The party of Tunisia's interim President, Moncef Marzouki, yesterday, February 11, 2013 announced it was reversing its decision to withdraw from the coalition government while talks continue on a political crisis worsened by the killing of an opposition politician.
Mohamed Abbou, Secretary General of the secular Congress for the Republic, CPR, told a news conference that the party that decided last weekend to pull out of the government would stay on for a week. The CPR is one of two junior non-Islamist partners in a coalition dominated by the Islamist Ennahda party.
Prime Minister Hamadi Jebali announced after the assassination on February 6, 2013 of leftist politician, Chokri Belaïd, that he would form a non-partisan government of technocrats to run the country until elections can be held later in the year. Senior politicians in Ennahda and its coalition partners criticised Jebali for failing to consult them first. Also yesterday, Jebali warned that he would resign if his Islamist Ennahda party kept opposing his plans for a cabinet shake-up, Al Arabiya newspaper reported.
His Ennahda political party, however, warned that it would take to the streets to support the party's right to govern in the country following its sweeping victory in October 2011 election. Jebali also said that although he could resign from the position of Prime Minister, he did not intend to quit the post of Ennahda's Secretary General.
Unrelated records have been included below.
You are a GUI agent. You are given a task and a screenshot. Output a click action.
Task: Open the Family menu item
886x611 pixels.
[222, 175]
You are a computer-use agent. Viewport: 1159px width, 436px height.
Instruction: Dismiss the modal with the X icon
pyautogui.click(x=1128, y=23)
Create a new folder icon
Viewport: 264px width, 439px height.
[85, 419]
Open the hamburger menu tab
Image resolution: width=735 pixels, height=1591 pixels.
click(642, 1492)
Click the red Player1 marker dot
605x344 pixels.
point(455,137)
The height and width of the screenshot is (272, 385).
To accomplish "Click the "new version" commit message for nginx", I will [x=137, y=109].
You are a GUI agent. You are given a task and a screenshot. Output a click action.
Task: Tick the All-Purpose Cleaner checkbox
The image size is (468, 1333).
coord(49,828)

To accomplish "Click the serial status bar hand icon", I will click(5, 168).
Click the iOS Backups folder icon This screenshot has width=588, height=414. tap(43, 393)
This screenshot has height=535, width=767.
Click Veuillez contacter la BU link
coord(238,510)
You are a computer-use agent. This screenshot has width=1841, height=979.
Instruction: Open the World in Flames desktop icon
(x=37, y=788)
The Premier added that the murder of Belaïd was aimed at destabilising the situation in the country and divide people. He said the bullets that were fired at Chokri Belaïd were aimed at the Tunisian Revolution. Belaïd's family accused the Ennahda party of responsibility for his assassination.
Several hundred opposition supporters, including leftist politician, Chokri Belaïd's wife, Besma, continued protesting outside the Constituent Assembly in Tunis yesterday, calling on Prime Minister Hamadi Jebali and his cabinet to step down, BBC reported. The Islamist party has denied any complicity in the killing. Belaïd's killing - Tunisia's first such political assassination in decades - has thrown the government and the country into turmoil, widening rifts between the dominant Islamist Ennahda party and its secular-minded foes.